Had we said that you must go back to the 1967 line, which would have resulted if we had specified a retreat from all the occupied territories, we would have been wrong.”
LOUIS GARB
Jerusalem
Watch your words
Sir, – Global Agenda columnist Pinchas Landau writes well. But he should watch what he says.
A bit more than a year ago his column presented readers with a definite warning: Considering a constellation of influences headed by the anticipated reduction in quantitative easing, the US stock market was in for a serious and protracted correction. He emphatically argued that this was not a matter of if, but when.
So, I sold my S&P holdings – and watched curiously throughout the year as the index gained more than 30%.
More recently, his column used the “when – not if” phrase about interest rates rising (“The trap opens wide,” February 28).
He should look at the latest figures as he eats his humble pie.
If I may, I suggest that Landau will gain credibility by focusing on analysis rather than prediction.
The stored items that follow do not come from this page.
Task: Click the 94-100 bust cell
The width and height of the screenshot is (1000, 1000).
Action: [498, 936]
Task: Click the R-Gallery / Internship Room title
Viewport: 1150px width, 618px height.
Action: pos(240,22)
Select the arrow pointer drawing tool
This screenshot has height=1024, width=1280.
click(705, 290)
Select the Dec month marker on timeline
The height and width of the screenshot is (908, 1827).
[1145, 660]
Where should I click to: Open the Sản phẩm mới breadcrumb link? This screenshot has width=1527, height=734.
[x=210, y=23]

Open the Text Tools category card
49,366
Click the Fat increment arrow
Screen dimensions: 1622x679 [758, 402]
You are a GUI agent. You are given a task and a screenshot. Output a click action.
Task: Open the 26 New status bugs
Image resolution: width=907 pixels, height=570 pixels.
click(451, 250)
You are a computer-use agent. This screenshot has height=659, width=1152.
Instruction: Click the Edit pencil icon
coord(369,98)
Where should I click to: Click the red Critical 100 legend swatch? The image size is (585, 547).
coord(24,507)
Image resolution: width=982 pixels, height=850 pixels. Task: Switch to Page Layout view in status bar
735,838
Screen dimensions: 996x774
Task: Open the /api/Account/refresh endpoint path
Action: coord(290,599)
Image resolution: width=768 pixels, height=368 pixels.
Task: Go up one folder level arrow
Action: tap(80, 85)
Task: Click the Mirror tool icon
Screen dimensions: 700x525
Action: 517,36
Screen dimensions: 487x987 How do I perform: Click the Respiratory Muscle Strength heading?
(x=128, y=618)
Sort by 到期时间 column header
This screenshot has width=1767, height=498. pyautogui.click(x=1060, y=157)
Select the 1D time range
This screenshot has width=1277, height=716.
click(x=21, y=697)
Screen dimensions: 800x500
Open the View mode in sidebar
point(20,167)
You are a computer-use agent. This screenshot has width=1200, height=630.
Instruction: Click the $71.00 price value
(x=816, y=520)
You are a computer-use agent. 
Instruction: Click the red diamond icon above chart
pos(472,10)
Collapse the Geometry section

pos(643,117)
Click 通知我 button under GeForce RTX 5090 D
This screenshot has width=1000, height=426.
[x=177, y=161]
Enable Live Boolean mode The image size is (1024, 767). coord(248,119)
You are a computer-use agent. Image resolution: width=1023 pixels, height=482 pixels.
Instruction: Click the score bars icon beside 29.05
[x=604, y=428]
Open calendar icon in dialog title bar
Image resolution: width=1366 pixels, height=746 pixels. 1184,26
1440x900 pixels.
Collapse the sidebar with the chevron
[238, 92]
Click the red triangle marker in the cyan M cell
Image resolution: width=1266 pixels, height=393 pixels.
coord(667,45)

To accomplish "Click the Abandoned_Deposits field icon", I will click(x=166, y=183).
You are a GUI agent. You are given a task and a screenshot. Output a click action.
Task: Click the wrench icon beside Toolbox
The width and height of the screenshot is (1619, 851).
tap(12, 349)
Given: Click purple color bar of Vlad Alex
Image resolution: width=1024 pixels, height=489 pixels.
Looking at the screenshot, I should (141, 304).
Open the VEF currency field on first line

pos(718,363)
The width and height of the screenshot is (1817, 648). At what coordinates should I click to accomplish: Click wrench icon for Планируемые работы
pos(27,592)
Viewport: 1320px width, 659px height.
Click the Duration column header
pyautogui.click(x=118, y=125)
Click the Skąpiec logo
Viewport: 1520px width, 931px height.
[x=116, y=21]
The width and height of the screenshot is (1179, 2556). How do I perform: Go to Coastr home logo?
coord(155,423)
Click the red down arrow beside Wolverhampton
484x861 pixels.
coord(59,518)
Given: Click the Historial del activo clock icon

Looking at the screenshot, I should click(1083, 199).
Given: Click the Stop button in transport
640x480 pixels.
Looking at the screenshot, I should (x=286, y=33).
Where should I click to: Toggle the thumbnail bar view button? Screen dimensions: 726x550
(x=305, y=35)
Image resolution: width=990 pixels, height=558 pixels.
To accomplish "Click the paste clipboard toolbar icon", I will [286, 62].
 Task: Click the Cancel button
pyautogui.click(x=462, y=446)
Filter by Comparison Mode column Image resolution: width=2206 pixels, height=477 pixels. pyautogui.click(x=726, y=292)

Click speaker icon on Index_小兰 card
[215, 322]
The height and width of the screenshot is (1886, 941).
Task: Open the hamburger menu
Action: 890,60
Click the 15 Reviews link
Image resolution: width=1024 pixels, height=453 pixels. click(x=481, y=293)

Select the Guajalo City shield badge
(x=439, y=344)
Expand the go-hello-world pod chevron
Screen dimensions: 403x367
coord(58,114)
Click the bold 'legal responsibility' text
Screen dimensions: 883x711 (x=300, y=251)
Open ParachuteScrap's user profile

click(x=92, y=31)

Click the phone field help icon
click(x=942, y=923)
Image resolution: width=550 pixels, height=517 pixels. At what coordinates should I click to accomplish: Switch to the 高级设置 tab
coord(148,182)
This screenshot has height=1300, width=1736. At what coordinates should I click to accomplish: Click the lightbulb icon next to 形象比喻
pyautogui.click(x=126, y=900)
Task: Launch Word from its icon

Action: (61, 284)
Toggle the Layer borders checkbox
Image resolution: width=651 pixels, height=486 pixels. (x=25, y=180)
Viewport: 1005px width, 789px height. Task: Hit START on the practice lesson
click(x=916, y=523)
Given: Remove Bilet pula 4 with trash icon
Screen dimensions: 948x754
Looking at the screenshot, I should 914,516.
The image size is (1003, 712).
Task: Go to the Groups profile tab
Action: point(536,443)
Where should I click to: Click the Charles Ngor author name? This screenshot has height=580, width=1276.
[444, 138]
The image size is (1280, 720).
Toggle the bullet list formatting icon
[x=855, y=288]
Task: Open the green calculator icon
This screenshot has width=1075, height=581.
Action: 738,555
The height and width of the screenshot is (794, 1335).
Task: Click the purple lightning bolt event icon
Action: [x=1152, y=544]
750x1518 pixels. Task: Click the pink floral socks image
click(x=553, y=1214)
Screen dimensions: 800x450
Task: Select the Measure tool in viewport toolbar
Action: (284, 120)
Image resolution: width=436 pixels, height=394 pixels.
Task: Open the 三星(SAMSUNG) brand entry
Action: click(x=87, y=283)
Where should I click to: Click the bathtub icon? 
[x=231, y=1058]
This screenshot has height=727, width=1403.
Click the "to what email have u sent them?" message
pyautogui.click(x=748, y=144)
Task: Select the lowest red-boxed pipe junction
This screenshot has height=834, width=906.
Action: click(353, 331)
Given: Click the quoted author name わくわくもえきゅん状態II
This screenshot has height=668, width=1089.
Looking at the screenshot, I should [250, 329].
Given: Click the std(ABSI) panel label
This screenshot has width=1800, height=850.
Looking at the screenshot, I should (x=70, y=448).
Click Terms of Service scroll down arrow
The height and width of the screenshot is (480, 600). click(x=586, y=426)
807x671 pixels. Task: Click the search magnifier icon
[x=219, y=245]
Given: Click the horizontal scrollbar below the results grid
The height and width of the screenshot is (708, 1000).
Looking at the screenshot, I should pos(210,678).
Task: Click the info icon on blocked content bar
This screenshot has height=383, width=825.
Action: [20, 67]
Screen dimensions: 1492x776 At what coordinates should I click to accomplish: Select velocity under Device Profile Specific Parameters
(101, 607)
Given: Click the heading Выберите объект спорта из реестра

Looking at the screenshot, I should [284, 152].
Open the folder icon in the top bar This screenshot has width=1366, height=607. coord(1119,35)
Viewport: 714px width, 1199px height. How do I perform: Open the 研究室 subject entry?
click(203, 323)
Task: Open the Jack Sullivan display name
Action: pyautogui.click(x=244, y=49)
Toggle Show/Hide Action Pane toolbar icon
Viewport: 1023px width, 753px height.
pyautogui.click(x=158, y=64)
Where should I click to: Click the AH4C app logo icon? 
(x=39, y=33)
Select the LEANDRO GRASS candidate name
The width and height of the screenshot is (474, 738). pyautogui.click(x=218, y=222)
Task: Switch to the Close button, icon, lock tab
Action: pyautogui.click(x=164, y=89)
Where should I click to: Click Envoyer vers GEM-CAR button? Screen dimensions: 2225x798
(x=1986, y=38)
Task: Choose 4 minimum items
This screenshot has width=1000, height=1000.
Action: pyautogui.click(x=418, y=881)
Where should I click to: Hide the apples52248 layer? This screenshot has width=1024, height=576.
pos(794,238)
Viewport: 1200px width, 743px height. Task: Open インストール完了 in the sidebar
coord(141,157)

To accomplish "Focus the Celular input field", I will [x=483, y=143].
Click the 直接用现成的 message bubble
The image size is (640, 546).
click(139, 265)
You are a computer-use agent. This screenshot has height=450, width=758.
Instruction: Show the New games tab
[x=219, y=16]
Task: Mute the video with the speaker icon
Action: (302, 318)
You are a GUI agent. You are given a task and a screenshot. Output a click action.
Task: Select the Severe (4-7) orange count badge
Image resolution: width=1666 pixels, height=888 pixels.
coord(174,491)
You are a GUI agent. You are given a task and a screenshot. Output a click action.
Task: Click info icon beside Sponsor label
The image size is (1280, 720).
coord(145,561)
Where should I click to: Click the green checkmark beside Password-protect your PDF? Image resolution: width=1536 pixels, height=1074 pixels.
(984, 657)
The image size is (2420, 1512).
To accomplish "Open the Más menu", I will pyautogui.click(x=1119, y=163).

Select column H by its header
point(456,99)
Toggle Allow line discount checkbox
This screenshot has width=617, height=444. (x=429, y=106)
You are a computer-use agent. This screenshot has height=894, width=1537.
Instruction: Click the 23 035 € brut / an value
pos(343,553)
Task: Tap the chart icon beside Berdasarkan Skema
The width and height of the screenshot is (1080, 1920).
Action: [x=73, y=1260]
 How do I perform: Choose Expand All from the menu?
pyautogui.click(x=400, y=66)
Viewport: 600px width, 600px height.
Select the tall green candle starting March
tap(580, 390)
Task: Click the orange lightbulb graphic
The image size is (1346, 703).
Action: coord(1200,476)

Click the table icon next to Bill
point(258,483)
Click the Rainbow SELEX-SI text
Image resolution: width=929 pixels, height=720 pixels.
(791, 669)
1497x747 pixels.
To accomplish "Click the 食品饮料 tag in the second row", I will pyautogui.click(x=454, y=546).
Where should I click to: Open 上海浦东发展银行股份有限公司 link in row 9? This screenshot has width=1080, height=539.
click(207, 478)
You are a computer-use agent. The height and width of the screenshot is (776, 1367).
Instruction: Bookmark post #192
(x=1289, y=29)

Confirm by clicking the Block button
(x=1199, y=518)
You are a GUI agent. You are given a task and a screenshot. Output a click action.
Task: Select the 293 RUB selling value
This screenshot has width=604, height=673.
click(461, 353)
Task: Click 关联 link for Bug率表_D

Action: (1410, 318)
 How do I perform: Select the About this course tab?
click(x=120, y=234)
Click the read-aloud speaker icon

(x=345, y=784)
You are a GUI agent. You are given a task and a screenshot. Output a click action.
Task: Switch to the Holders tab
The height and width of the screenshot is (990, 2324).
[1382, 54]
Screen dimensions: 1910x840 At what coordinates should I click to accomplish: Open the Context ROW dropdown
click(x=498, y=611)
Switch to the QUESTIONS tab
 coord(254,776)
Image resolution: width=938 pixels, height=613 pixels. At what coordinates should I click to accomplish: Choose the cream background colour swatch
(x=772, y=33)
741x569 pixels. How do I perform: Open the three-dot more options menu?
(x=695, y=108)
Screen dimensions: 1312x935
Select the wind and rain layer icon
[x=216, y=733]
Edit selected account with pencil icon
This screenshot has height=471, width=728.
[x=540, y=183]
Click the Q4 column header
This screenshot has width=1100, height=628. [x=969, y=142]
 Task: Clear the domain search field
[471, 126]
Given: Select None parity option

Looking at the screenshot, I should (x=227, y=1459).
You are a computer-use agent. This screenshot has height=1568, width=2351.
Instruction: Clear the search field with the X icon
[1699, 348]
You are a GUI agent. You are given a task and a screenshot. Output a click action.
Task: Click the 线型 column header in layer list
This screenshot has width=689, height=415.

Then again, with the markets’ fluidity and flux, predictions are bound to materialize at some point.
BARBARA SCHIPPER
Jerusalem
Doesn’t wash
Sir, – In “Exposing the boycott” (Editorial, February 20), you say: “The double standard and demonization unleashed against Israel attest to something that runs deeper than the holier-thanthou criteria for not doing business with the Jewish state.”
The double-standard charge is the holy of holies of right-wing hasbara (public diplomacy).
When it comes to occupations and expansionism, all claimants to Western democratic status and all aspirants to close Western economic, military or other affiliations are held to the same standards – except Israel. Israel is the beneficiary, rather than the target, of Western double standards.
I oppose BDS (boycott, divestment and sanctions). But we were willing to “BDS” Arizona over its proposed anti-gay law and we have been willing to BDS Florida over its “stand your ground” law, just as Martin Luther King, Jr. boycotted the Montgomery bus system. No one was accused of anti-Alabamism, Anti-Arizonism or Anti-Floridism. No one said there were double standards. Likewise, the old South Africa defense – that it was being unfairly singled out because black African states were dictatorially ruled and South African blacks were better off – was repudiated by the West.
The false defense of “double standards” is one of the core self-justifications by conservative perpetrators of injustice. It doesn’t wash. It never has.
JAMES ADLER
Cambridge, Massachusetts
Thanks, Nick
Sir, – I wish to thank New York Times columnist Nicholas Kristof for his straightforward and extremely readable columns. I am grateful to him for suggesting solutions rather than just sinking into negativity.